De família judaica, o Visconde de Figanière
(1827-1908) foi amigo pessoal e aluno de Helena
Blavatsky. Diplomata português, nasceu nos Estados
Unidos. Morou no Brasil, na Rússia, na Inglaterra, na
Espanha e na França. Escreveu entre outros livros a
obra “Submundo, Mundo, Supramundo”, de
1889.
Reproduzimos “O
Restabelecimento do Reino
de Israel” do diário “Jornal do Commercio”,
de Lisboa, edição da quarta-feira, dia 16 de junho
de 1880, página 01. A ortografia foi atualizada.
Quando necessário para a compreensão do texto,
substituímos algumas palavras hoje em desuso por
seu equivalente no vocabulário empregado atualmente.
Alguns dos parágrafos mais longos foram divididos
em parágrafos menores. Acrescentamos notas numeradas.

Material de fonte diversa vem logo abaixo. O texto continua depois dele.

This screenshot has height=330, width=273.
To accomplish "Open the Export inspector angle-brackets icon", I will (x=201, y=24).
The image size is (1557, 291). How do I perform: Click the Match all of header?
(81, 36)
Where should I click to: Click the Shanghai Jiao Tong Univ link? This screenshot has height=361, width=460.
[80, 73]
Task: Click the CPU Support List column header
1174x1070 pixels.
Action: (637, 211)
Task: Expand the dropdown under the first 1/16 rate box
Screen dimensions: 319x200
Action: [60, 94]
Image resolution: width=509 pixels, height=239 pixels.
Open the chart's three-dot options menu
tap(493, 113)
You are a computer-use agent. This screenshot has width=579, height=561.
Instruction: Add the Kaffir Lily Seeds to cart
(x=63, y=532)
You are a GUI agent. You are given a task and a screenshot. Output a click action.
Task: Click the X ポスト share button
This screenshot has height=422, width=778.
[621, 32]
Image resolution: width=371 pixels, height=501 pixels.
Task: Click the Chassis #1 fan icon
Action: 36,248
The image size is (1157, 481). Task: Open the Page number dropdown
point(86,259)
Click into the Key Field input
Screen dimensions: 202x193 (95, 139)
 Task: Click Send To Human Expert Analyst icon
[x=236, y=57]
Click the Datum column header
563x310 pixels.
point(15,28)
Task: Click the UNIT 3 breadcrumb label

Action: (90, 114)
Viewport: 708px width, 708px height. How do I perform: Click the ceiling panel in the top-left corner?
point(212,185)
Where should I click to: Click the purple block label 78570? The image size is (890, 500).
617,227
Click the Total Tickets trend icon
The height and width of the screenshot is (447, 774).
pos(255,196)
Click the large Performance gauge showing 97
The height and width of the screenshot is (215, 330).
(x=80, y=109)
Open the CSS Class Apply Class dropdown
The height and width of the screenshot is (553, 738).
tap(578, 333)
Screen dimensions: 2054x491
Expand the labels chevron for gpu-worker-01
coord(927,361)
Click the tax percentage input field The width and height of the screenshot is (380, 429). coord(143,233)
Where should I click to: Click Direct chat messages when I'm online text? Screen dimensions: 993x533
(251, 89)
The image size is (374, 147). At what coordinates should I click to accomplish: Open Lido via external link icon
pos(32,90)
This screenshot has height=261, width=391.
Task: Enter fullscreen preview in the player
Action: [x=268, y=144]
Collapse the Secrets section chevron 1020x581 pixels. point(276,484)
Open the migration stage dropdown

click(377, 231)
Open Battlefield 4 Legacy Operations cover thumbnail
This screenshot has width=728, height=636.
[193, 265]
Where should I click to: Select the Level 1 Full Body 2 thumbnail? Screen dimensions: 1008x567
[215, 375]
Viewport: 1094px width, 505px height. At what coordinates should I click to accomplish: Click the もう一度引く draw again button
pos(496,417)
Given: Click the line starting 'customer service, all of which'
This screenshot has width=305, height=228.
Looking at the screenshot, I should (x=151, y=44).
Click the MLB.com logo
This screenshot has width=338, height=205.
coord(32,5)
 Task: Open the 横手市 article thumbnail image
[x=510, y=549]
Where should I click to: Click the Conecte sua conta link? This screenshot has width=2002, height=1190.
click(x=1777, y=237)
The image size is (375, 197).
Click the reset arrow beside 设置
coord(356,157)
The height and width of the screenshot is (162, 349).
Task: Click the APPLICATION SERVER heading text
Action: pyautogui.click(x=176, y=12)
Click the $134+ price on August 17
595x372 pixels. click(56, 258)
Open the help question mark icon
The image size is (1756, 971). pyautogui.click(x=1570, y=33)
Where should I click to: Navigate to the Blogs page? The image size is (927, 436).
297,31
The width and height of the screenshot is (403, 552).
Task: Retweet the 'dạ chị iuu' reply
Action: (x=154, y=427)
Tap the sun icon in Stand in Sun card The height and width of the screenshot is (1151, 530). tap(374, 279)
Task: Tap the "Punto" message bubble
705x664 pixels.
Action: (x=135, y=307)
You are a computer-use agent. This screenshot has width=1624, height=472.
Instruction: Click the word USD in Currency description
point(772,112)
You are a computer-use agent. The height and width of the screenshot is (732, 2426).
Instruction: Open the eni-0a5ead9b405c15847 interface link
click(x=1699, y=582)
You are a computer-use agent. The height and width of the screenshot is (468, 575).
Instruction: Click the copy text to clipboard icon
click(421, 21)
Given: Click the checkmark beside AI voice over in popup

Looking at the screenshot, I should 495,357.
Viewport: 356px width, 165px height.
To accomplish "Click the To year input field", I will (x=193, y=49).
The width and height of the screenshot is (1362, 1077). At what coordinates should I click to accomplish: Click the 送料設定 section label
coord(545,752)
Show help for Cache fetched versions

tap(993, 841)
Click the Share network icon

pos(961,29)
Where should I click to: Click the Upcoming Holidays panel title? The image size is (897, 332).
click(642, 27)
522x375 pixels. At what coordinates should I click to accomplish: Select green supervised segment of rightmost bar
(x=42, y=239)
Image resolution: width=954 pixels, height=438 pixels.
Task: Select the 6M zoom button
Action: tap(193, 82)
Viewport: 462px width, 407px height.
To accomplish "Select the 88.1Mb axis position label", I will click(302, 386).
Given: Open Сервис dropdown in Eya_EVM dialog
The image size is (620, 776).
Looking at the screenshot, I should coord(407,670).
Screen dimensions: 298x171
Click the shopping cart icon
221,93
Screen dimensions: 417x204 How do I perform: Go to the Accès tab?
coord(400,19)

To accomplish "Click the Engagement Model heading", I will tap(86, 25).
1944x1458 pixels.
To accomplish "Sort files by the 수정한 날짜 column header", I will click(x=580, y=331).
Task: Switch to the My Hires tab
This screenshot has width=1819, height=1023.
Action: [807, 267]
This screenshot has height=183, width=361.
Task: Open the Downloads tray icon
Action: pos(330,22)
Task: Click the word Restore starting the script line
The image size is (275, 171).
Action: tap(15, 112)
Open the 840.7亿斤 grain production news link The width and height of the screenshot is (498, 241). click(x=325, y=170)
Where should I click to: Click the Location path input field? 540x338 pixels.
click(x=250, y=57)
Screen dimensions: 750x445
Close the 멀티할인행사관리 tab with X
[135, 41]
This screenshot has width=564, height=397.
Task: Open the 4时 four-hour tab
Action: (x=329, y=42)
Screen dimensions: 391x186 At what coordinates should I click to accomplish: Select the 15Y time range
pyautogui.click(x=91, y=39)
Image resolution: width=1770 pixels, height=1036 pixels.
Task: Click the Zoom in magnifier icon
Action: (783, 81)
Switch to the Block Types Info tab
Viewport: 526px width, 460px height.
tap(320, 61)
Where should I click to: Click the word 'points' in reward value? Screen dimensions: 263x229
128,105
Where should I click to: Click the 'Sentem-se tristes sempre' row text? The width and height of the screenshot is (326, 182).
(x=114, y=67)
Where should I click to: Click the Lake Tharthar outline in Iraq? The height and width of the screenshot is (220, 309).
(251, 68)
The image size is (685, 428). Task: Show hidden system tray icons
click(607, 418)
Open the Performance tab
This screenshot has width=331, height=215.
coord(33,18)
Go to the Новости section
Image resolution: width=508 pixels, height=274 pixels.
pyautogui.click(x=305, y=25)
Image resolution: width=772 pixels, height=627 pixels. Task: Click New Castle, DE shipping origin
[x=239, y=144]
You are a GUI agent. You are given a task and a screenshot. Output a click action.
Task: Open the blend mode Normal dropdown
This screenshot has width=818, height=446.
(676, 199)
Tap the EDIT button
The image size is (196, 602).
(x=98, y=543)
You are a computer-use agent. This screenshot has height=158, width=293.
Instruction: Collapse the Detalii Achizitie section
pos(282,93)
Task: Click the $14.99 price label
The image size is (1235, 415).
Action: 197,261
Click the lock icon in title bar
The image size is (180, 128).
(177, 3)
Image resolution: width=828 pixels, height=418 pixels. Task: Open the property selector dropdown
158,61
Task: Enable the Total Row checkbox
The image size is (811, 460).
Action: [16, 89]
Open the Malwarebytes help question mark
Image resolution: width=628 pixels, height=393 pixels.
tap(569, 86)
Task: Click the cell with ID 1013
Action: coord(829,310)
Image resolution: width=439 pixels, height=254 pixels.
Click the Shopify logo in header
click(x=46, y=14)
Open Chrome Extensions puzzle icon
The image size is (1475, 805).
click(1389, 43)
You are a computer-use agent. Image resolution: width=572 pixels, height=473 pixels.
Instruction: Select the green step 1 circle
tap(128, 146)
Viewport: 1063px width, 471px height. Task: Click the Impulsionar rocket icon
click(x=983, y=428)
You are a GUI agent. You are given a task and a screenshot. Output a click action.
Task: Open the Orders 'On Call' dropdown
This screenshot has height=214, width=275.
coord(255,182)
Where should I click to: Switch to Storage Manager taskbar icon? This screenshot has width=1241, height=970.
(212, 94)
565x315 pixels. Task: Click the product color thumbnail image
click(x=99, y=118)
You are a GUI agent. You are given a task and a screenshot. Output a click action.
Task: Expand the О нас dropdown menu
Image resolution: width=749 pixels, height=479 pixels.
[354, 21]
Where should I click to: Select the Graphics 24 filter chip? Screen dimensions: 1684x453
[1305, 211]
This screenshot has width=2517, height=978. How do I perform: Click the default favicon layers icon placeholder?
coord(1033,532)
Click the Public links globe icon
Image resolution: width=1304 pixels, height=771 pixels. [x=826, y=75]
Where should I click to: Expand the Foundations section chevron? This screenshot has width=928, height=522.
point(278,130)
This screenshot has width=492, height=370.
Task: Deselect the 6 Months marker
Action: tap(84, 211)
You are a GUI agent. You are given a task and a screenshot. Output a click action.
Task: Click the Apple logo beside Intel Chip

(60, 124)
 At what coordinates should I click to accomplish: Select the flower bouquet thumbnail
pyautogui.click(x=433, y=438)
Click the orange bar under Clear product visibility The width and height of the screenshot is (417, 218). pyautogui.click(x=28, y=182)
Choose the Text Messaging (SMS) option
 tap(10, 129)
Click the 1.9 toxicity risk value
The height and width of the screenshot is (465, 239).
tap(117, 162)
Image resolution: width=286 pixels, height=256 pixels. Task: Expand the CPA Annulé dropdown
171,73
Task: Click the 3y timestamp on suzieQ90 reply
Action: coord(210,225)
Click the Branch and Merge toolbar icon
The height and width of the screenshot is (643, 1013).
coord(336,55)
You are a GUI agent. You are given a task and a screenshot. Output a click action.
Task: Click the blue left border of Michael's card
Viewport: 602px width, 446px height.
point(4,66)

O leitor constata facilmente que caso este artigo
seja somado às obras referidas pelo Visconde,
pode funcionar como um curso sobre aspectos
importantes da história da humanidade, e um curso,
aliás, que não
é dos menores. Apesar disso, o artigo
foi apresentado
com toda humildade pelo seu autor.
(Carlos Cardoso Aveline)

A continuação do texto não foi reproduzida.